I will introduce this book by a little story told to me by a certain well-known conjurer. It concerns an experience of his while on tour in the north. By some mischance his luggage, including all the elaborate apparatus used by him in his tricks and illusions, went astray on the railway. He telegraphed for it up and down the line, but without result. For the time being it was hopelessly lost. What was to be done? The position was as awkward as it well could be. The bills announcing his performance had been out several days. Most of the reserved seats had already been sold; and the manager of the local Assembly Rooms was confident that there would be a big rush for the unreserved ones.
The hours went on until the one for opening the doors arrived. Was the performance to be abandoned? No! My friend rose to the occasion. For that one evening he dispensed with apparatus. With the aid of coins, handkerchiefs, watches, hats, cards, matches and other things of ordinary use he succeeded in entertaining his audience. Doubtless he was helped by his exceptional skill in humorous “patter.” But the fact remains that for an hour or two he kept hundreds of people interested in tricks and puzzles connected with familiar articles to be found everywhere.

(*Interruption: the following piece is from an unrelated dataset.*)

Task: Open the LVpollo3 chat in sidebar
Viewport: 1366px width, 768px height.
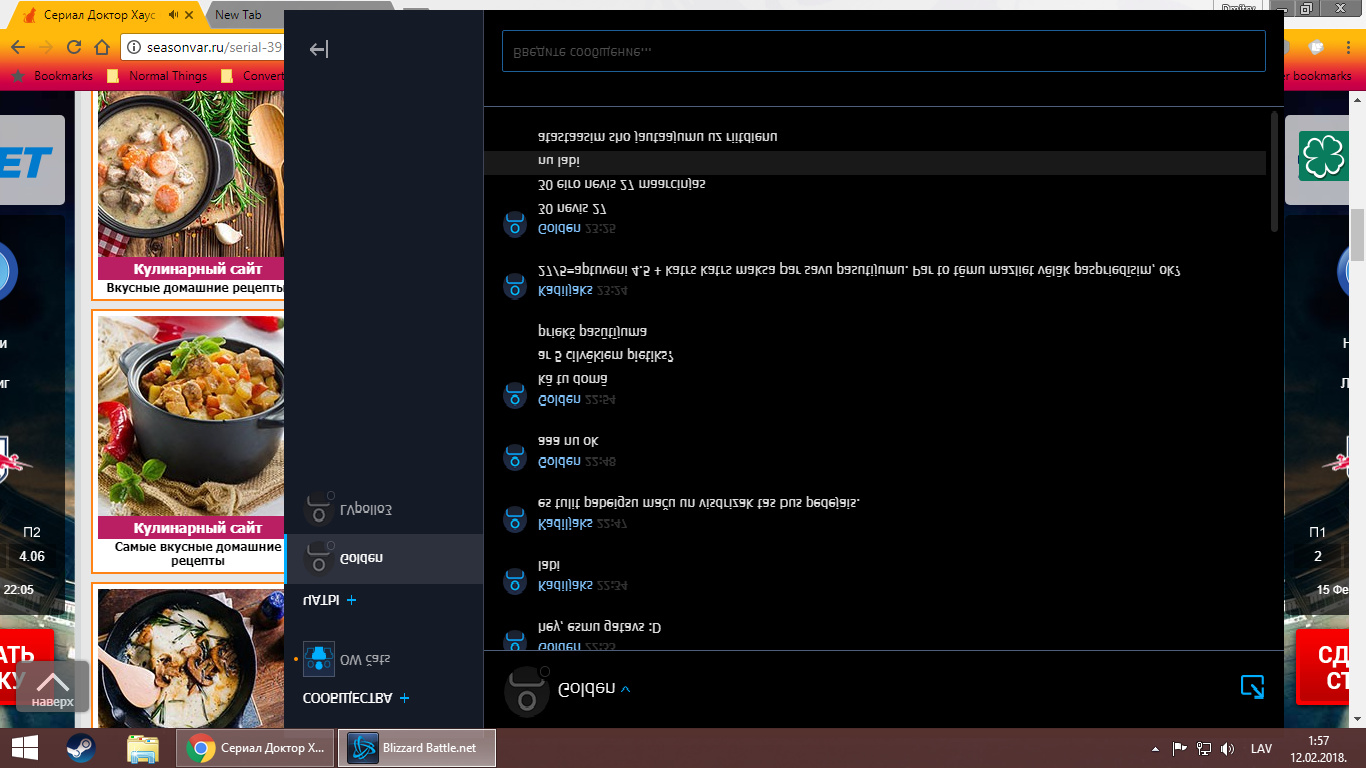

It is with such tricks and puzzles that this book deals. The reader who masters its contents will not have to make elaborate preparations in order to amuse and mystify his friends. He will not want a platform, with shaded lights and a curtained background. There will be no tables and cabinets which he will have to guarantee to be even more harmless than they look. An assistant will not be standing at the side ready to rush forward at any emergency. No; the performer will simply use Mr. Brown’s watch, Mr. Jones’s handkerchief, and Mr. Robinson’s coins (provided of course that Mr. Robinson is of a sufficiently confiding nature).